И Катерина Григорьевна, и Михаил Иларионович уже знали, как умерла Петровна. Вместе с соседкой своей они вчера до самой ночи сажали картошку сперва в одном, потом в другом огороде, намаялись, но кончили последние рядки до темноты и, довольные сделанным, уселись на пустых корзинах возле хорошо зазеленевшей старой яблони, что испокон века росла в двух метрах от стены дома. Вот тогда Петровна и сказала с легким вздохом про эту яблоню, будто посадила ее сама, когда сына Мишу грудью кормила, и, сажая, задумала, чтобы этот, третий, ее маленький пережил яблоню. А сказавши так, вздохнула, и они несколько минут сидели молча. Вдруг старушка ойкнула и начала как-то странно клониться на сторону. И упала, корзина покатилась. Тимохина испугалась, взялась подымать ее, оттащила в избу. Уложила, привела в чувство. Дала капли Зеленина, осталась на ночь, легла. Даже уснула. Но вскоре открыла глаза, услышала слабый шепот:
— Помираю, Маша. Ты уж прости…
Вздохнула в последний раз и замерла. Случилось это часов около двух. Конечно, к рассвету все Лужки собрались возле Петровны. Тогда и отрядили Васю с печальным известием.
Тем временем накатился поздний вечер, свет в большой комнате не зажигали, только догоревшие свечи меняли. Старушка все читала. И Ларионыч все сидел, хотя народ разошелся. И тогда в комнате появился какой-то растерянный Митя Зайцев, кашлянул и остановился, не сводя глаз с Петровны. Был он испачкан в глине и пьян, что за ним редко числилось. Савин поднял голову и сурово сказал:
— Ты чего? Сажалку бросил?
— Готово, — буркнул Митя и облизал сухие губы.
— Что готово? — не понял Савин.
— Могила, говорю, готова.

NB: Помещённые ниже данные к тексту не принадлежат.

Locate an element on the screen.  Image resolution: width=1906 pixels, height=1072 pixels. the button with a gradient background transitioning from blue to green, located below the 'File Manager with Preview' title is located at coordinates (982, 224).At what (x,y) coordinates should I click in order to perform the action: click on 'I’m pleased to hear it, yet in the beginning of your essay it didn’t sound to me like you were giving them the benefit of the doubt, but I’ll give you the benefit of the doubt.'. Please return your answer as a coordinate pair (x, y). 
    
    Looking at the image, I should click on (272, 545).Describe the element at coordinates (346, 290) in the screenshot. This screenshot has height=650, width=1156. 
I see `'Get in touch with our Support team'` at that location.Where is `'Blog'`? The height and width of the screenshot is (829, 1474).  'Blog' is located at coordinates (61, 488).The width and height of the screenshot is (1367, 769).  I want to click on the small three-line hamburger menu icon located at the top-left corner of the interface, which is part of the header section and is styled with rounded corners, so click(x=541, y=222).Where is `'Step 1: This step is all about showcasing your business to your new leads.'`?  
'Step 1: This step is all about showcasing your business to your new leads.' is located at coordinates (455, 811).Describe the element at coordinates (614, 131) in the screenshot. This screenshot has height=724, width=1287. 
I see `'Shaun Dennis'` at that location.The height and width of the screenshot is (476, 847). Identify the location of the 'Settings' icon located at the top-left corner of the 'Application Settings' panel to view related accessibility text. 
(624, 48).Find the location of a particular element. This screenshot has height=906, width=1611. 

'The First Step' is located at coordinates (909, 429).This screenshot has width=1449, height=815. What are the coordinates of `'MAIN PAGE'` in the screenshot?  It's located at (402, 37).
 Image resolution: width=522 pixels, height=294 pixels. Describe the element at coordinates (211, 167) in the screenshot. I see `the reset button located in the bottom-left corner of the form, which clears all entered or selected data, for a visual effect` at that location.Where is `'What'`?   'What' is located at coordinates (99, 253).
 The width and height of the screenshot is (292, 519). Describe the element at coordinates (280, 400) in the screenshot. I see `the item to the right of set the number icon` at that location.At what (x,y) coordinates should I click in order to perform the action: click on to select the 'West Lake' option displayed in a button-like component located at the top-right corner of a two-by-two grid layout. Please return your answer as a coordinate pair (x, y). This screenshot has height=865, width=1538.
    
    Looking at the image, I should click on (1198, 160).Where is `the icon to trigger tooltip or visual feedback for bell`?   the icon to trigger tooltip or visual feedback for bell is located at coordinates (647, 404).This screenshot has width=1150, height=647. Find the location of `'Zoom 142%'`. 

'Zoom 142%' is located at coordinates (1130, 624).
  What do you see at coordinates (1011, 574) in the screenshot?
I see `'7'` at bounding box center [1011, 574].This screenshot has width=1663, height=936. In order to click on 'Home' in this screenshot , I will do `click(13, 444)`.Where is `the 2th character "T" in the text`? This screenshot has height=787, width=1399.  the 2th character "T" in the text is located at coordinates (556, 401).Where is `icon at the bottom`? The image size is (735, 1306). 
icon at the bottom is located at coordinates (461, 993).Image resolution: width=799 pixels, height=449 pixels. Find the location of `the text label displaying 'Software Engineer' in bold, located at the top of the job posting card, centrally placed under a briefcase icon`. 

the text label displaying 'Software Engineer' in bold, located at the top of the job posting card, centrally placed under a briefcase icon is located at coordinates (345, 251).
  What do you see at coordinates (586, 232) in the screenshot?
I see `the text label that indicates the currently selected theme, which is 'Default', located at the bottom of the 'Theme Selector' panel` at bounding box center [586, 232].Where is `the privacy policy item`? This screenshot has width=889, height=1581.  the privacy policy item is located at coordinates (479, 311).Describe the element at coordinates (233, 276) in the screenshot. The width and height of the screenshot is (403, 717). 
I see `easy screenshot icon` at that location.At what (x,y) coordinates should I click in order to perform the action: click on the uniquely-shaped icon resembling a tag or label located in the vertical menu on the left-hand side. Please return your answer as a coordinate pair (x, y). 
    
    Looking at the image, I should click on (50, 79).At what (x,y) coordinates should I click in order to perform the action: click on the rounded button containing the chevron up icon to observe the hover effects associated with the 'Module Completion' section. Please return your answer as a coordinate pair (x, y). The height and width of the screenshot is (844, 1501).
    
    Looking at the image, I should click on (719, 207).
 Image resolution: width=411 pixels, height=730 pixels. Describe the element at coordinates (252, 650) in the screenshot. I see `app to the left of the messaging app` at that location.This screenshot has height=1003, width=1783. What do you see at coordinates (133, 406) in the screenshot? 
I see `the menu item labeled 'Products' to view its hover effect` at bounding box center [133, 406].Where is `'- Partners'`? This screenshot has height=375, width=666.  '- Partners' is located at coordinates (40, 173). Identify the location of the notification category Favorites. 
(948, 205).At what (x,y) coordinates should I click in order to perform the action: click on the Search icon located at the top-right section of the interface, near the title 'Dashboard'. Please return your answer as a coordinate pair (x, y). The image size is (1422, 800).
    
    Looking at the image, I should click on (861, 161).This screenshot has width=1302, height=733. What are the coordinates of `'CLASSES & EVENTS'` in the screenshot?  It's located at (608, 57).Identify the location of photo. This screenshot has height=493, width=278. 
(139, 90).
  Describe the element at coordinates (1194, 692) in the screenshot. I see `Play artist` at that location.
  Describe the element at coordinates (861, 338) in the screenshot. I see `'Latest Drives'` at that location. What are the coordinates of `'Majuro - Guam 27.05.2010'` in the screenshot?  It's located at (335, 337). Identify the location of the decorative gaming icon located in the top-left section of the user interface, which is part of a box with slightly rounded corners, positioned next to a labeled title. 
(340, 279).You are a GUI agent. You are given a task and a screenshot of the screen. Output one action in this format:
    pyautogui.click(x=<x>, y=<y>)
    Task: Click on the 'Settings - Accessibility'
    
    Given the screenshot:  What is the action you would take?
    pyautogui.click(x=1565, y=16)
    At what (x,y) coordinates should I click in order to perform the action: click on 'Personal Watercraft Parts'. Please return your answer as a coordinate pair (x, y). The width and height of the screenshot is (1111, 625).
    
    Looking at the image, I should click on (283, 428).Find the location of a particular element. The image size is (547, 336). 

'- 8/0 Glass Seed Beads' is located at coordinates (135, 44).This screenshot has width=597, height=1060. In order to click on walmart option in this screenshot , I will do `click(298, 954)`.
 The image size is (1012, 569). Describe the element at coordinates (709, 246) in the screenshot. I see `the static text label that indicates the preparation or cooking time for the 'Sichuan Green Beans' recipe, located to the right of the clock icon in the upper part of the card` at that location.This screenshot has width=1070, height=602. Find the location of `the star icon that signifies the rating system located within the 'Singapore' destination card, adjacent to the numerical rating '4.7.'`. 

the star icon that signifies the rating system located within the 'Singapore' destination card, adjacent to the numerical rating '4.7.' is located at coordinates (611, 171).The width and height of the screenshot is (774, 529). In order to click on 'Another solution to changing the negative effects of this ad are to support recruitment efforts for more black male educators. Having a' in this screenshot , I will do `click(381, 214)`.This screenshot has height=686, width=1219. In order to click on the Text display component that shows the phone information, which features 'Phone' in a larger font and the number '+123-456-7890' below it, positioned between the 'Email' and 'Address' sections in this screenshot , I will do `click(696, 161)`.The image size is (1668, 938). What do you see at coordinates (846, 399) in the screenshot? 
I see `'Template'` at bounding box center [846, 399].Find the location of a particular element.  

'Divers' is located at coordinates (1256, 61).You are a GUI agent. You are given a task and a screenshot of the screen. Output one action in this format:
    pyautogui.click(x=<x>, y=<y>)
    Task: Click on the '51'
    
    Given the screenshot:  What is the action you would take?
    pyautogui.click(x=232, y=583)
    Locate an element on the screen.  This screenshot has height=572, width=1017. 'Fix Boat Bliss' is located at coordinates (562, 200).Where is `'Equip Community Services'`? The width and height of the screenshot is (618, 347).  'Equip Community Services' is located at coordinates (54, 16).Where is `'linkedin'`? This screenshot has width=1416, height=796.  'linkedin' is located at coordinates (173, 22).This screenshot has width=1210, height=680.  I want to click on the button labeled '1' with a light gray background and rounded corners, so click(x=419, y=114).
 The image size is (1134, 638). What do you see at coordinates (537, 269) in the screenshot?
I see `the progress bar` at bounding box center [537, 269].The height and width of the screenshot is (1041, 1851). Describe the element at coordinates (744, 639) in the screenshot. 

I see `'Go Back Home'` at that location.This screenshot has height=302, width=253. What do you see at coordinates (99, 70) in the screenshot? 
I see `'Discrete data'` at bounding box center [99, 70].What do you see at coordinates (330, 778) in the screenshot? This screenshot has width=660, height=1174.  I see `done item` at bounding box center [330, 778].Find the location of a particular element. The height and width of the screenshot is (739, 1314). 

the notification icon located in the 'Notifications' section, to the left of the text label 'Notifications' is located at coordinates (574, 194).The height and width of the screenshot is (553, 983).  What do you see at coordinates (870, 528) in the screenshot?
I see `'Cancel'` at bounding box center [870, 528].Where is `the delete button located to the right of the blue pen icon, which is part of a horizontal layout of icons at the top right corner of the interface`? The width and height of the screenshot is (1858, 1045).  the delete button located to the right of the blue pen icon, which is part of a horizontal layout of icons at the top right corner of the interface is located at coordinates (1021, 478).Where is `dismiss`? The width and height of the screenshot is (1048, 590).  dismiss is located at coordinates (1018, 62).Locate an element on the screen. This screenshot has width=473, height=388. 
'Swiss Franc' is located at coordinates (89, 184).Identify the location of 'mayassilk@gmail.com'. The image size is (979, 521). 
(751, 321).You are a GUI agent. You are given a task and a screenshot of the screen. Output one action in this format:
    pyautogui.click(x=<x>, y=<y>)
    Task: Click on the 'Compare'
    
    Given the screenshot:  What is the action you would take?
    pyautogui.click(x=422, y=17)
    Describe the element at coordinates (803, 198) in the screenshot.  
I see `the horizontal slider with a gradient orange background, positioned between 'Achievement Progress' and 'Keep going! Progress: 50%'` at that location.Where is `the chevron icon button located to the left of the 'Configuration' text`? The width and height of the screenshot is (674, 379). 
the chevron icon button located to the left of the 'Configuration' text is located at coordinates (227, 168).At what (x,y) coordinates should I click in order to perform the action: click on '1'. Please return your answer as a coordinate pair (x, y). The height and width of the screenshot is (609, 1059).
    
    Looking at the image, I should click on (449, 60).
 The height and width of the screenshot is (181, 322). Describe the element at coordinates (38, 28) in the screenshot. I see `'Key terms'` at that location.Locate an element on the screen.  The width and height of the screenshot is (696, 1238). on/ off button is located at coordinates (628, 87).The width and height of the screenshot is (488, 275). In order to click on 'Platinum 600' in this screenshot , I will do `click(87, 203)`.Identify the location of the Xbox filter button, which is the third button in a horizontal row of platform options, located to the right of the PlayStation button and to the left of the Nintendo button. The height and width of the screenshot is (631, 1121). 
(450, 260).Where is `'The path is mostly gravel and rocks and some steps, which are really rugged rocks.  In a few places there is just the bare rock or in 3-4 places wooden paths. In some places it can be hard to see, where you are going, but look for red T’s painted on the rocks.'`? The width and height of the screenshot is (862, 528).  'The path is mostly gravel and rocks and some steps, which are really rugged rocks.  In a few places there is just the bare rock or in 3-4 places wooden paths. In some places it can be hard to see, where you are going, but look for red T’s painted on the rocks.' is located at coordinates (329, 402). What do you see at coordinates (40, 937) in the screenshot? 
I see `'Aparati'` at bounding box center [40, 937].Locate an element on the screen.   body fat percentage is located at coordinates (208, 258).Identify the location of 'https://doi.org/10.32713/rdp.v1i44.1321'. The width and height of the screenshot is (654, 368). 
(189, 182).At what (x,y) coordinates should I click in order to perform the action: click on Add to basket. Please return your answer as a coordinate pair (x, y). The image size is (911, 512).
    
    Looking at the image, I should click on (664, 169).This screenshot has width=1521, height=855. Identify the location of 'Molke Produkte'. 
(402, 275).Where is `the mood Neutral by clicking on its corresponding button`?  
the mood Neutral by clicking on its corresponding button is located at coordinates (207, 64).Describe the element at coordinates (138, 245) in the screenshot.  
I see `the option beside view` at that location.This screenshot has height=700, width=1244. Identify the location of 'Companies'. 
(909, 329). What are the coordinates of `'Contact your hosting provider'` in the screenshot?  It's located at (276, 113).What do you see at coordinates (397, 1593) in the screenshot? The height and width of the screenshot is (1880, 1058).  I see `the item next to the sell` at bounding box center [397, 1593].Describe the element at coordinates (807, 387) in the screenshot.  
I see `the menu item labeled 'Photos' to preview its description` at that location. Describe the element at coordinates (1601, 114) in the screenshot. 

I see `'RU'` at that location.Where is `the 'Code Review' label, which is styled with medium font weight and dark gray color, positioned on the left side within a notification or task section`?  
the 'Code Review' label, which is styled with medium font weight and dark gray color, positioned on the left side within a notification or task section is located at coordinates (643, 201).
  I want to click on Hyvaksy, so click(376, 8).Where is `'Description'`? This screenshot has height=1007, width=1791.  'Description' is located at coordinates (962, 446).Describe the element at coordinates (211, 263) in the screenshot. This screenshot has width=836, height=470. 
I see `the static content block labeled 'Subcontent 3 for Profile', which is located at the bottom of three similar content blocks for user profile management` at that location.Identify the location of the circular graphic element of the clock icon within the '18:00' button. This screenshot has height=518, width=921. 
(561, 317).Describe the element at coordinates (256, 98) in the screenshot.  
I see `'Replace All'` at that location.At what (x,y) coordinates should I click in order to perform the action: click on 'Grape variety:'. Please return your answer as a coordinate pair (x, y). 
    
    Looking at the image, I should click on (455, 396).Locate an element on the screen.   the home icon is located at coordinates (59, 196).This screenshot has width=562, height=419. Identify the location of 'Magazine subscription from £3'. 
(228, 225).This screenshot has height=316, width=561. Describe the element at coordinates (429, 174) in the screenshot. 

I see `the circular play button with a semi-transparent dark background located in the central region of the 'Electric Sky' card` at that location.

Вырыл, значит.
— Где?
— Где приказывала, — и кивком показал на Петровну.
— Сама приказывала?
— После пасхи, под Первый май. Позвала на кладбище и сказала — где. Пятерку мне сунула, а я и не просил, сама в карман запихнула. Прутик взяла и очертила на земле, чтоб, значит, не ошибся. Рядом с вашими бабкой и дедом, с отцом. Где все. Я эти бугорки знал, она на родителев день всегда украшала их.
Михаил Иларионович поднялся, подошел к отшатнувшемуся почему-то парню и неловко обнял его.
— Иди, — сказал он, — спать ложись. А завтра… в поле не ходи.